** Opening SUPPLIED MATERIAL block **

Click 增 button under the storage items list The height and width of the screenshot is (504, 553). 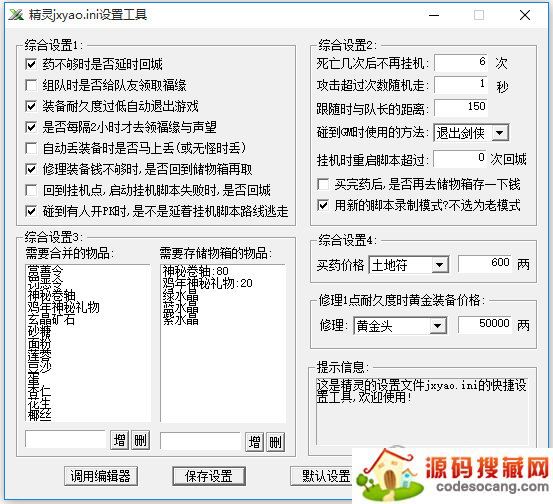point(254,442)
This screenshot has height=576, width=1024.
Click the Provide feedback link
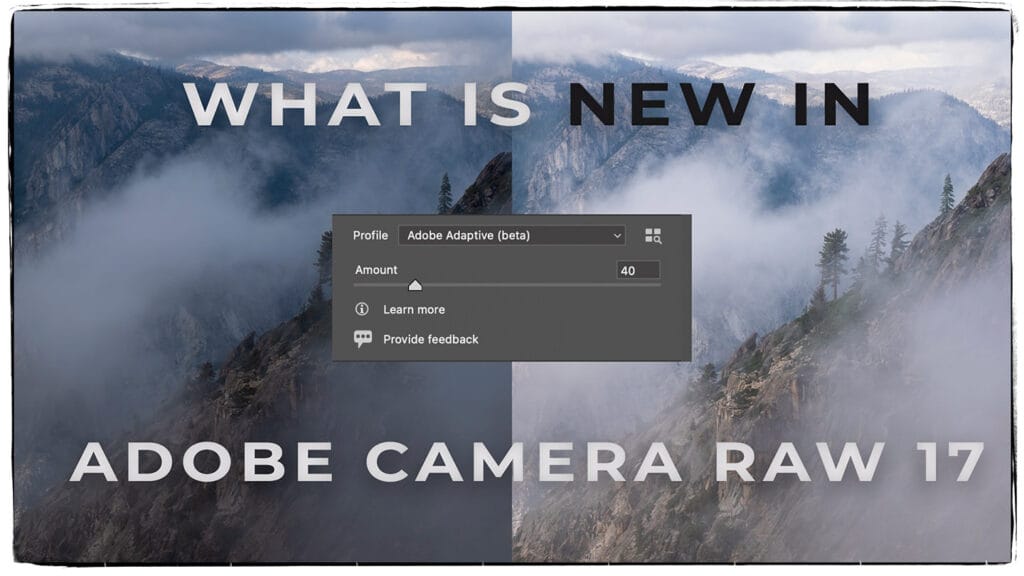(430, 339)
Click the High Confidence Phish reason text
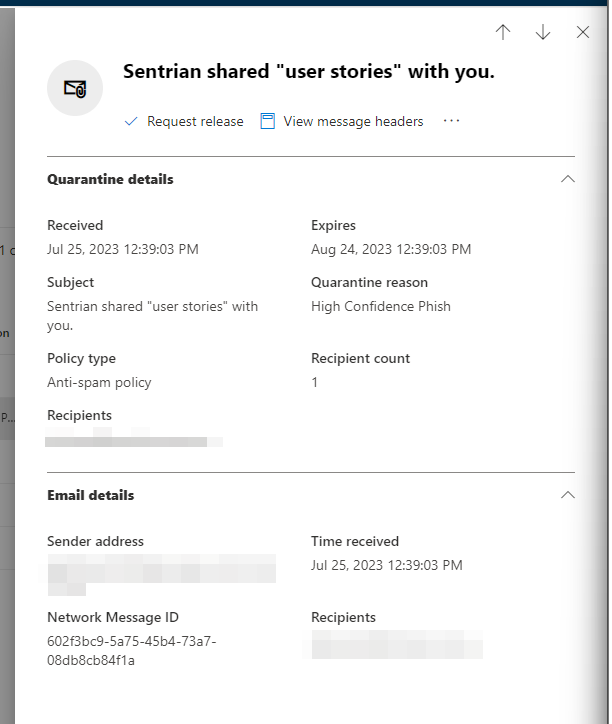The height and width of the screenshot is (724, 612). tap(381, 307)
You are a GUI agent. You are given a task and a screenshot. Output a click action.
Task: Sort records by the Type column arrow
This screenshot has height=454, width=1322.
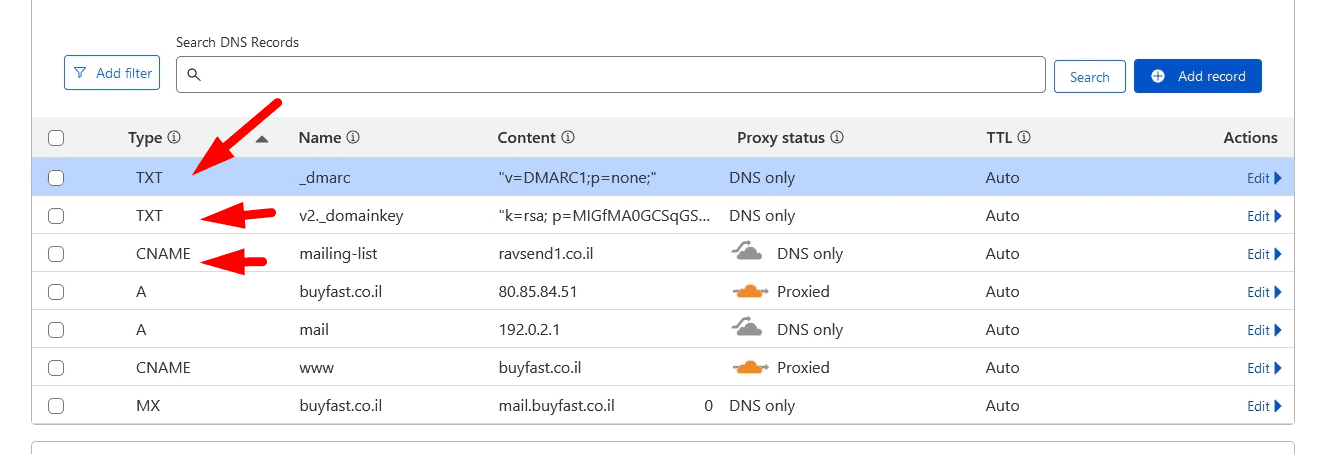[262, 139]
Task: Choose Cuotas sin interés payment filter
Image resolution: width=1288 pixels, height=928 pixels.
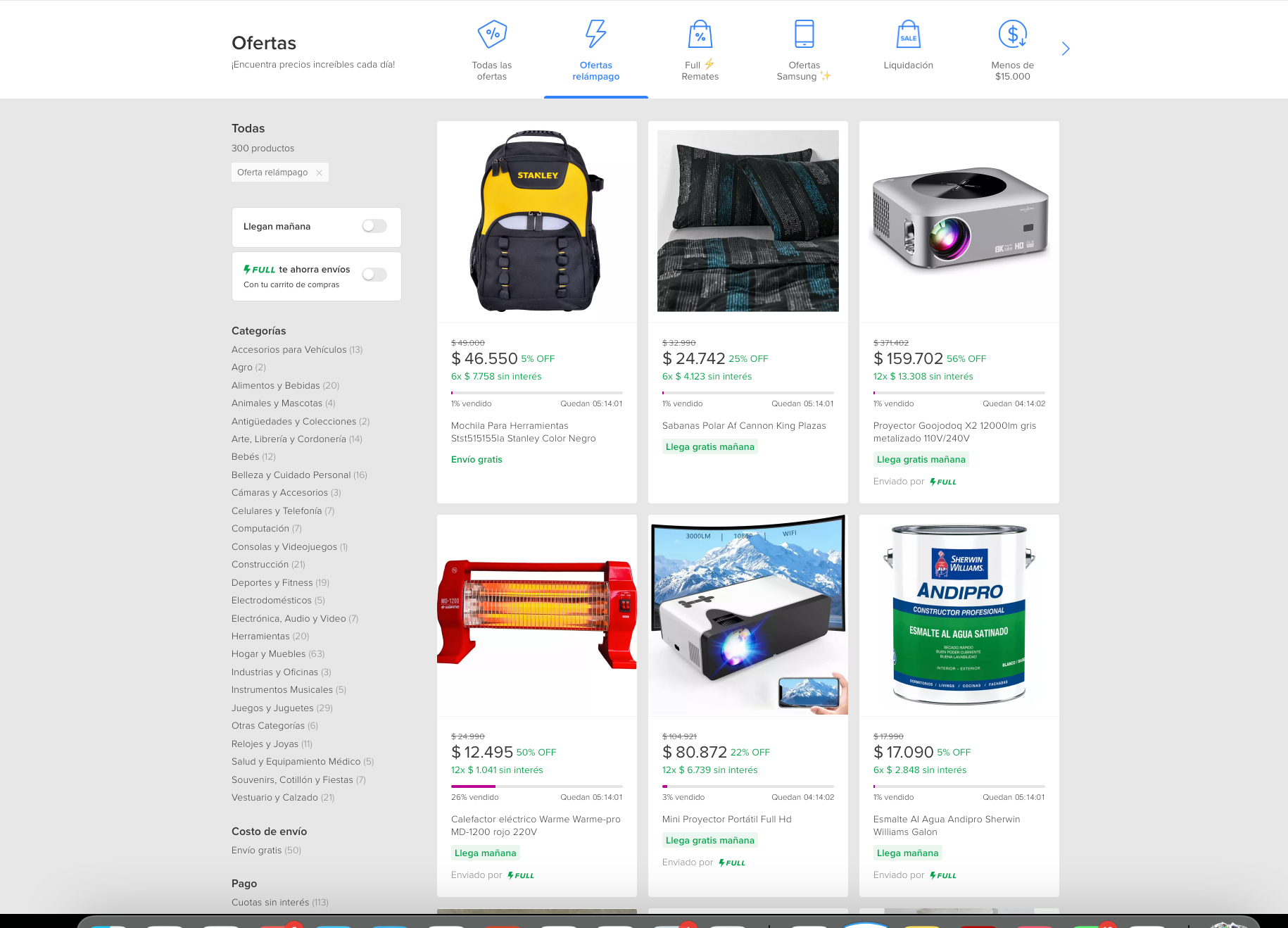Action: click(x=270, y=903)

** Closing SUPPLIED MATERIAL block **

EXERCISE PROMPT: Begin at the line containing "Task: Sort records by the Type column arrow" and extract every line through the end of the records, inclusive, exactly and only; omit pictures.

SOLUTION FOR THIS EXERCISE:
Task: Sort records by the Type column arrow
This screenshot has height=454, width=1322.
[262, 139]
Task: Choose Cuotas sin interés payment filter
Image resolution: width=1288 pixels, height=928 pixels.
Action: click(x=270, y=903)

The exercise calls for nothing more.